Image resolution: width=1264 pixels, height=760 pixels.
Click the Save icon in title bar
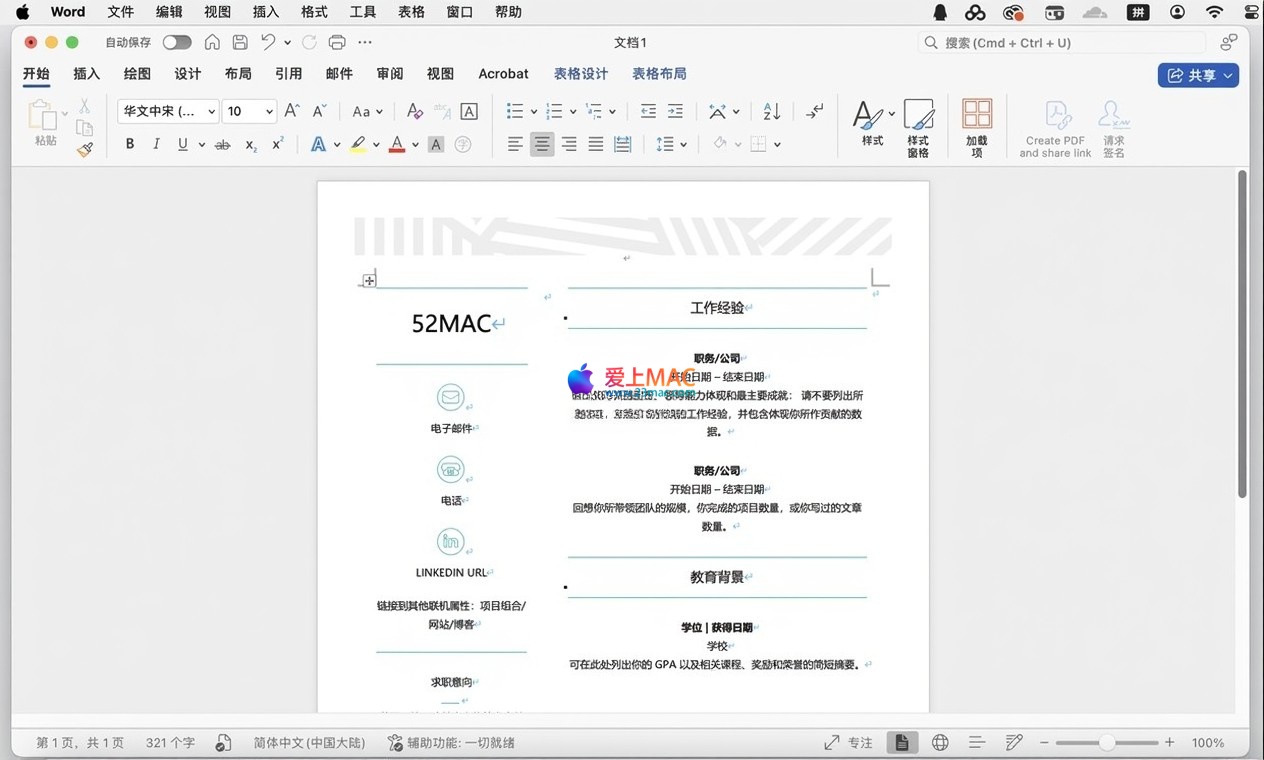(240, 42)
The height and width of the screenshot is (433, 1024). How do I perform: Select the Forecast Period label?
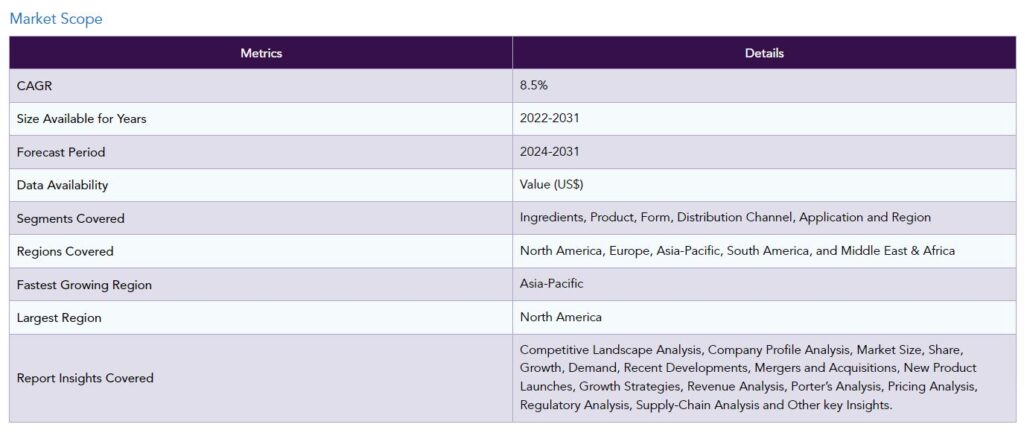pyautogui.click(x=61, y=152)
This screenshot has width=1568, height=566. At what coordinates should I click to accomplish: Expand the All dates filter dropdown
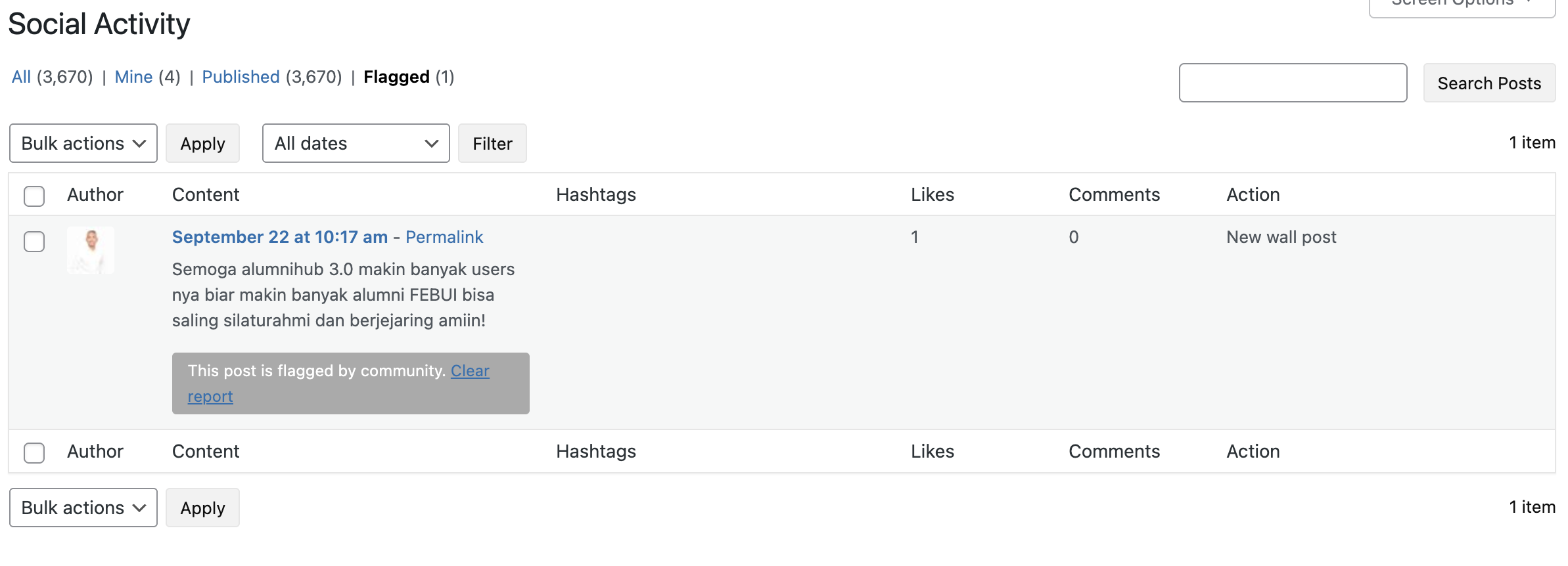pyautogui.click(x=356, y=143)
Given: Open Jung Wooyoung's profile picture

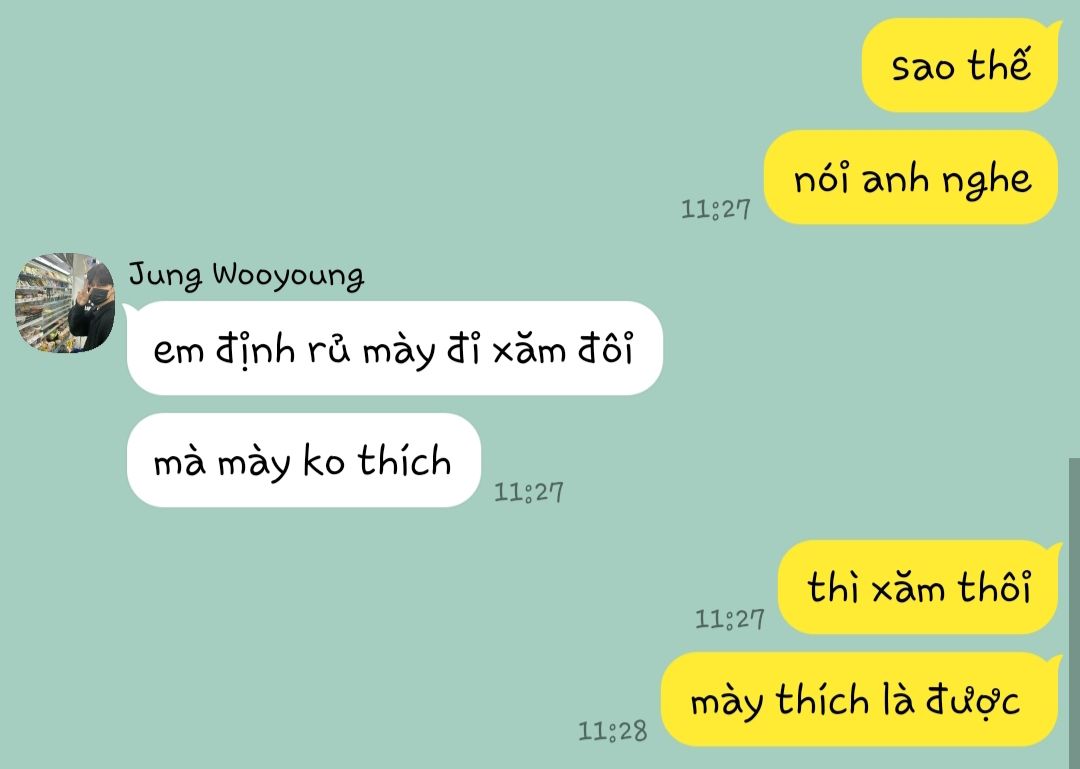Looking at the screenshot, I should (65, 303).
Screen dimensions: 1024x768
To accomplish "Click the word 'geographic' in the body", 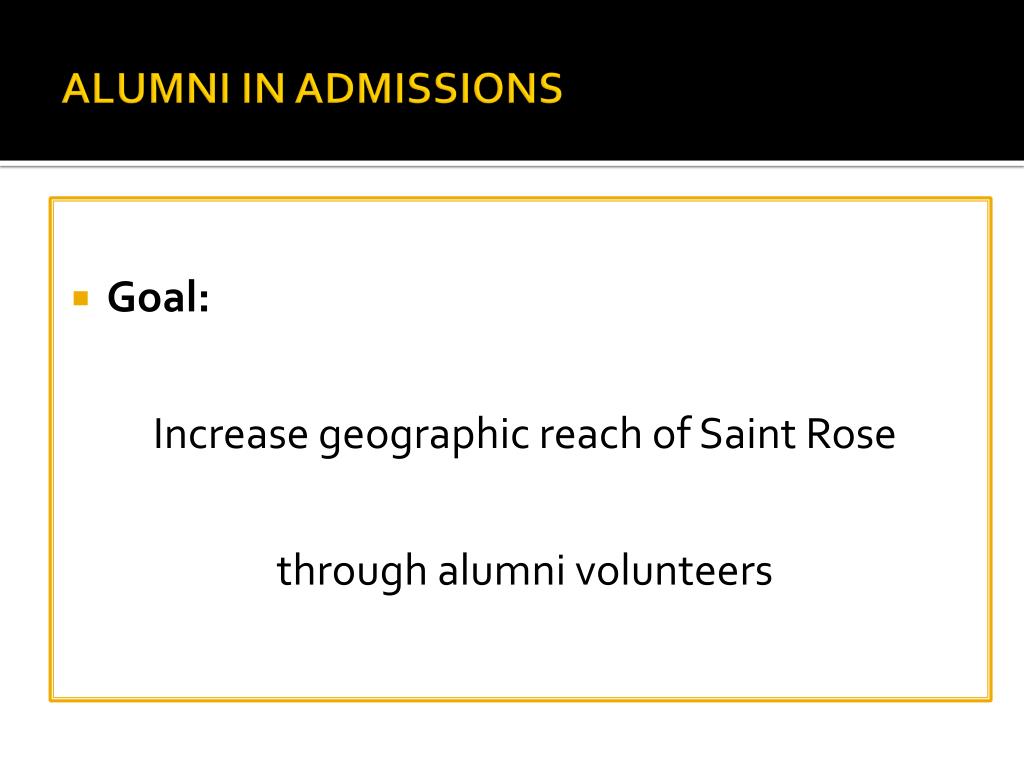I will click(x=424, y=436).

= TASK TO CARRY OUT =
Pictures stay out. Print the data exactly, from its first line through the line containing "Screen dimensions: 1024x768".

= FINISHED TASK =
Image resolution: width=1264 pixels, height=760 pixels.
Click the Save icon in title bar
(240, 42)
The height and width of the screenshot is (433, 1024). How do I perform: Select the Forecast Period label?
pyautogui.click(x=61, y=152)
This screenshot has width=1568, height=566. At what coordinates should I click to accomplish: Expand the All dates filter dropdown
pyautogui.click(x=356, y=143)
Given: Open Jung Wooyoung's profile picture

Looking at the screenshot, I should (65, 303).
Screen dimensions: 1024x768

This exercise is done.